Additionally, as recipients of federal and state funds, PACE plans are obligated to abide by the Fraud, Waste, and Abuse (FWA) regulations set forth by CMS and the states. Paying too much for drugs falls into the category of Waste. When a plan contracts with a pharmacy provider, it is expected that the plan sent out requests for quotations (RFQs) and/or interviewed each pharmacy vendor to determine if the vendor’s rates are reasonable. A plan’s contracted pharmacy rates may be compared with national and regional benchmarks by CMS auditors to determine if the prices are in line with other PACE plans in the same region serving a similar demographic (participants’ age, gender, race, and disease profile.) The CMS PACE Manual and the three-way contract between PACE, Medicare, and Medicaid require that PACE plans be good stewards of funds received and remain fiscally viable.

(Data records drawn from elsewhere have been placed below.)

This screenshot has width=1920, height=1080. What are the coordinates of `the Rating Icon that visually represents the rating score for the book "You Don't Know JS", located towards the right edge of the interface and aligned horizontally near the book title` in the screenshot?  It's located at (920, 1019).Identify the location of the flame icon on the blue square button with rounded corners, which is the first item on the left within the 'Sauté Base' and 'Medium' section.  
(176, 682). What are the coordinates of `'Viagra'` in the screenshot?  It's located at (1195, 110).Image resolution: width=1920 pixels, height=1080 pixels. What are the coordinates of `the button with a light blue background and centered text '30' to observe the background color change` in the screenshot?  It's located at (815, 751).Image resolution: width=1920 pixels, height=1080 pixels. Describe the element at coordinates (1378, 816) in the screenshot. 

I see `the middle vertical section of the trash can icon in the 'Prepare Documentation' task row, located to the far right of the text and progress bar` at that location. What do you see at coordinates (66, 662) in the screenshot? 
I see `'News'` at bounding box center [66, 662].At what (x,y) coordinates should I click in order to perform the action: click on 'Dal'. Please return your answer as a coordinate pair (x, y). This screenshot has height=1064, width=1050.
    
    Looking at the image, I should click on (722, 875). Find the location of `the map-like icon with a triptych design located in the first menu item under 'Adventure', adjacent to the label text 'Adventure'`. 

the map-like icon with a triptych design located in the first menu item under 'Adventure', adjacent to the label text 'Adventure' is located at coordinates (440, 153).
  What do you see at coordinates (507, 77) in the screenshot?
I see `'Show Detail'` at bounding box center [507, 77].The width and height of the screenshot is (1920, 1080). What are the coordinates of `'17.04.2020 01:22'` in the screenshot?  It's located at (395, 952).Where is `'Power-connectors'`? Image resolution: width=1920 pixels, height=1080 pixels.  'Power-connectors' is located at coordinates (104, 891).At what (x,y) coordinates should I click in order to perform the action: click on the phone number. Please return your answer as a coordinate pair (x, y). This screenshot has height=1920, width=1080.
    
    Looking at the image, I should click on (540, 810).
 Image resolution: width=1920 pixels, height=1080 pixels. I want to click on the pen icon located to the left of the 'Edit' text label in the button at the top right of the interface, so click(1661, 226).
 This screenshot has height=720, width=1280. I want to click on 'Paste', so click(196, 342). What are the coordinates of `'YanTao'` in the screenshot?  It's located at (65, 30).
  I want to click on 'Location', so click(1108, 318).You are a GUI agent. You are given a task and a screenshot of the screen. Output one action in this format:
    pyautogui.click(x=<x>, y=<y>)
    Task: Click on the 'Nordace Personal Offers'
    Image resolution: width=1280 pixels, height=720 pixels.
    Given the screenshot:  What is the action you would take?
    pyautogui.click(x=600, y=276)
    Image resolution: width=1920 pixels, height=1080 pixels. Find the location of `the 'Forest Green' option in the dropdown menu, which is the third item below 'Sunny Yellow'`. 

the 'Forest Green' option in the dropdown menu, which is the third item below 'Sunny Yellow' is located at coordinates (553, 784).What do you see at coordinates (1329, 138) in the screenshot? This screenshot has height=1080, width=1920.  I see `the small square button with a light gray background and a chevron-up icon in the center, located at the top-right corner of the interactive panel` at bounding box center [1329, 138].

Remember, too, Medicare and Medicaid funds are tax dollars — OUR tax dollars. It is important to keep drug costs low and monitor for FWA, because no one wants to overpay for the products and services they buy!

Finally, we all know that sometimes the price of something, a house for example, can be very different from the cost once purchased. Keep in mind, low price does not always mean low cost for the program — clinical support, utilization management, and quality of services need to be considered to keep costs down and enhance patient outcomes. 

Keeping costs down and quality up is the right thing to do.